Monición para el Sexto Domingo de Pascua
Los dos enviados: El Hijo y el Espíritu Santo
29 de Mayo de 2011
Durante la Última Cena, el Señor pronunció un largo discurso en el que , como broche de oro de su catequesis, transmitió a sus discípulos predilectos los misterios más profundos del Evangelio; dos de los cuales nos aprestamos a celebrar próximamente: La Ascensión del Señor y la Solemnidad de Pentecostés.
No podía ser de otro modo, en primer lugar porque los corazones de los apóstoles, luego de tres años junto al Divino Maestro, ya estaban preparados. Pero, además, era inminente la Pasión del Señor, acontecimiento que, por superar la capacidad del intelecto humano, requería una especial iluminación que sostuviese la Esperanza contra toda esperanza.
La vida de la Iglesia y la de cada cristiano en particular, está edificada y sostenida por la acción conjunta y personal de las dos Personas Divinas enviadas al Mundo: el Hijo que nos ha redimido y el Espíritu Santo que, mediante la gracia, nos santifica. Por eso el Cristianismo no es una doctrina cualquiera sino un modo de vida que diviniza al hombre por la acción de Dios.
Pero no todos están dispuesto a recibir el influjo divinizador del Espíritu.
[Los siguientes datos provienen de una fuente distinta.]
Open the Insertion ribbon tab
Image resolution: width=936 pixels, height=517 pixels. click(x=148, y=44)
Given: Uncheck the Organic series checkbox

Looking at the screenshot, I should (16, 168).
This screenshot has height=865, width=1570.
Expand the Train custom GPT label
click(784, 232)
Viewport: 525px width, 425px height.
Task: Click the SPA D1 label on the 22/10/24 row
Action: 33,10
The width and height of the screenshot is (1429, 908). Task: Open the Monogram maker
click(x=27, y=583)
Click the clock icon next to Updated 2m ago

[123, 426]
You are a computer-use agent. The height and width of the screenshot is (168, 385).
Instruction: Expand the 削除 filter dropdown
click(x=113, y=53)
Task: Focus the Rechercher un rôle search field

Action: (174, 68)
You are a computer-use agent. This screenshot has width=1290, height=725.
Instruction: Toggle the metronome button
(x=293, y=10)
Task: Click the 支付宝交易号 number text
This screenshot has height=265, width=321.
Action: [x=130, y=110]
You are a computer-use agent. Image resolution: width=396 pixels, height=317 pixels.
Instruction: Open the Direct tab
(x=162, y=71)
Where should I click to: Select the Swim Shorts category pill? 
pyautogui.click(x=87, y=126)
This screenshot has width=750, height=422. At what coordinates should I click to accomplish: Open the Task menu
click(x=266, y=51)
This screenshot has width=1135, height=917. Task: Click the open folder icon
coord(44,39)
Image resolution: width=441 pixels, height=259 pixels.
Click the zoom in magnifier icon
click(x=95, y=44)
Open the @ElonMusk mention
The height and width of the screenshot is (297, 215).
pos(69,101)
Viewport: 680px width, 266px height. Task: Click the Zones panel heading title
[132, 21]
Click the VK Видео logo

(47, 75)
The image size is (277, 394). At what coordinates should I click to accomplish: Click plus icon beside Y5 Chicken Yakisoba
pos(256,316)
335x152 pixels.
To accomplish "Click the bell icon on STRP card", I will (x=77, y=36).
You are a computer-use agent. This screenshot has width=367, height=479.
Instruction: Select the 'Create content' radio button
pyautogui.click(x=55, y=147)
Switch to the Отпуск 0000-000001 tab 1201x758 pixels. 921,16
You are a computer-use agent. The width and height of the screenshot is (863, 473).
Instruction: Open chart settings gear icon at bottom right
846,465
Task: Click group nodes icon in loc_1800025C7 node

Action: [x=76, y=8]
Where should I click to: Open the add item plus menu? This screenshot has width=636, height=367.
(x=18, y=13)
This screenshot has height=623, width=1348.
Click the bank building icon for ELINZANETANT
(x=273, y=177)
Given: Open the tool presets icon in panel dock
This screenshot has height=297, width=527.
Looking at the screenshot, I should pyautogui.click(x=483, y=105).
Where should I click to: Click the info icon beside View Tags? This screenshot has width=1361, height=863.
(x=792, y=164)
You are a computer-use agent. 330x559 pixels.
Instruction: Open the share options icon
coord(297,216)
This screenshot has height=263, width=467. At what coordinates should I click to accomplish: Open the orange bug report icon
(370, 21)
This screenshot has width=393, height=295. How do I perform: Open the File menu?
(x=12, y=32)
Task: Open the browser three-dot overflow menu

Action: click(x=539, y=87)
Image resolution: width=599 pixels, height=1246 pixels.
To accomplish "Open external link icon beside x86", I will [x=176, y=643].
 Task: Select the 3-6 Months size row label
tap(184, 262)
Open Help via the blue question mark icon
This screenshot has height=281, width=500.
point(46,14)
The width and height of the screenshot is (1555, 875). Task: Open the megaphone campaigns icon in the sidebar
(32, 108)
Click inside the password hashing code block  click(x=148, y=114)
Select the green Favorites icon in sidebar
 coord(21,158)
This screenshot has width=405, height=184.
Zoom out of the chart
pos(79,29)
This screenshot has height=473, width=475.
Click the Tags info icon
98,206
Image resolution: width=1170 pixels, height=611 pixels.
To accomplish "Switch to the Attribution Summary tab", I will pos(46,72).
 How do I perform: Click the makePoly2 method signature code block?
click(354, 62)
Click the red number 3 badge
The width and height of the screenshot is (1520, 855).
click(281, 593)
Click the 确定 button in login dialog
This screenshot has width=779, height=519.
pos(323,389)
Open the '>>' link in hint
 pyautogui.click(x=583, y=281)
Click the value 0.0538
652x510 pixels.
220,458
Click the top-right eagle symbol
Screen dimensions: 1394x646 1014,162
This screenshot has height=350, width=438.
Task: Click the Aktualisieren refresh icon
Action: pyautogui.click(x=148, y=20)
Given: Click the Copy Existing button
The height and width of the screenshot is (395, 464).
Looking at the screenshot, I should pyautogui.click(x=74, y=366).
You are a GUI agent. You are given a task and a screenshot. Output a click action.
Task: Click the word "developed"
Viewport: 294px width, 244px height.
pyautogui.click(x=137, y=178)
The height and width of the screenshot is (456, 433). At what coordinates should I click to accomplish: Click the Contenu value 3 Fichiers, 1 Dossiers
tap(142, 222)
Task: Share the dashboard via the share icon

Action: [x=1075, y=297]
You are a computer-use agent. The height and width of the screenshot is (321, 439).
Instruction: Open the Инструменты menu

El mundo “mundano” que no lo ve, ni percibe su accionar porque tiene atrofiados los sentidos del alma, no lo conoce porque, en la condición en que se encuentra no puede entender las cosas de Dios.
Pidamos al Señor, por intercesión de su Santísima Madre, que, preservándanos de las insidias mundanas, nos dé la humildad de vaciarnos de nosotros mismos para dejarnos llenar de la Gracia que nos hace santos.